■ GIVEN TEXT
--- START ---

Why did so many voters switch from Obama to Trump?

This study examined the switchers and concentrated only on two variables. They found that racial/immigration issues were important, while economic issues were really not.

However, it seems to me that the study missed the real reason. In two words: Hillary sucks. Many people who admired Obama simply did not have the same affection for Hillary. That doesn’t really have a factual basis as much as a general feeling. People simply do not like her. I’m in that same group, although I certainly don’t dislike her enough to vote for Donald Trump. To paraphrase Winston Churchill, if Donald Trump ran against Satan, I would at least give Lucifer some positive comments on Twitter.

13 thoughts on “Why did so many voters switch from Obama to Trump?

  1. I’m biased in favor of Hillary Clinton because she expressed neo-classical economic views and was decent at explaining them (although maybe I lacked the appreciation that non-economists didn’t understand her.)

--- END ---

Entries from a pointing dataset:
--- START ---

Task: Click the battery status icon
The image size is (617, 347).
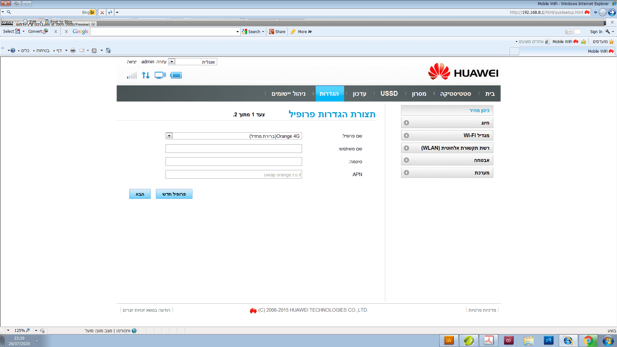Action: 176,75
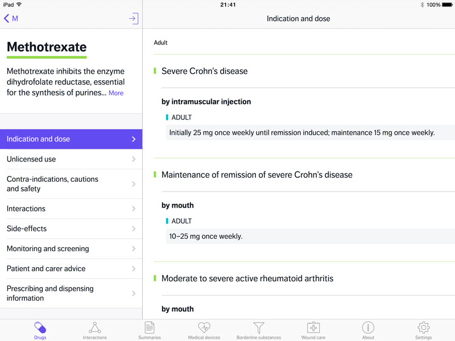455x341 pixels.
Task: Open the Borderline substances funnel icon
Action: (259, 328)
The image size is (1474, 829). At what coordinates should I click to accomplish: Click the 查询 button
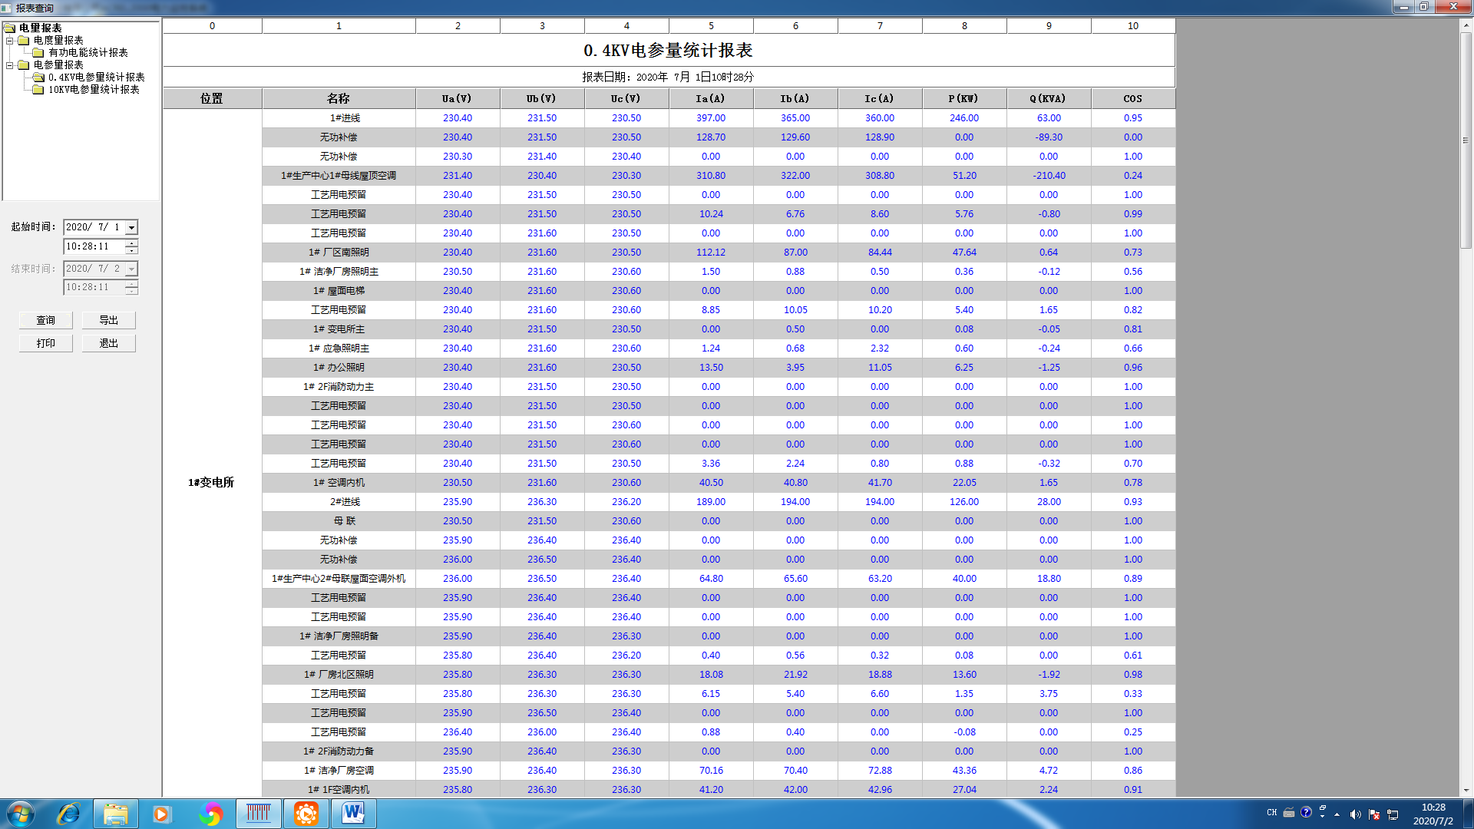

--- END ---

■ TO DO
**1.** List the real political figures named in the blog post about voters who switched from Obama to Trump.
**2.** In the blog post about Obama-to-Trump voters, which kind of issues did the study find to be unimportant to the switchers?
**3.** Extend the blog post about Obama-to-Trump voters from where it stops.

■ RESULTS BY TASK
**1.** Barack Obama, Donald Trump, Hillary Clinton, Winston Churchill

**2.** Economic issues.

**3.**
    I also thought she was hurt by a long time vicious smear job that was backed up by many in the media who have since been shown to be sexist pigs. (Mark Halperin, Matt Lauer and several other possibly relatively influential media types outside of Fox ‘News.’)

    I think, obviously there are multiple causes of why these people switched from Obama to Trump but sometimes people over-complicate things and this may be one such study.

    A little known phenomena in Psephology (the scientific analysis such as elections) and it disappoints me that the author of this study didn’t mention it because he must be a Psephologist, is that, of course, not all voters vote based on ideology.

    There is a percentage of voter that will always vote for the incumbent, no matter which party (based on them being ‘experienced’ mainly) as there is a percentage of voters who will always vote for the opposition candidate (‘throw the bum out.’)

    In this case, it may be that there is little more to the explanation than people who voted for Obama voted for Trump in order to change the party of the person in the White House. I admit this does not go all the way in that Hillary Clinton’s vote share relative to 2012 Obama’s declined most in the Midwest, however, her share of the vote relative to Obama’s did drop in 46 states. The only states where it went up are states with heavy Latino populations (Arizona, California and Texas) and Utah. Utah may seem odd at first, but Mormon Mitt Romney was the Republican nominee in 2012.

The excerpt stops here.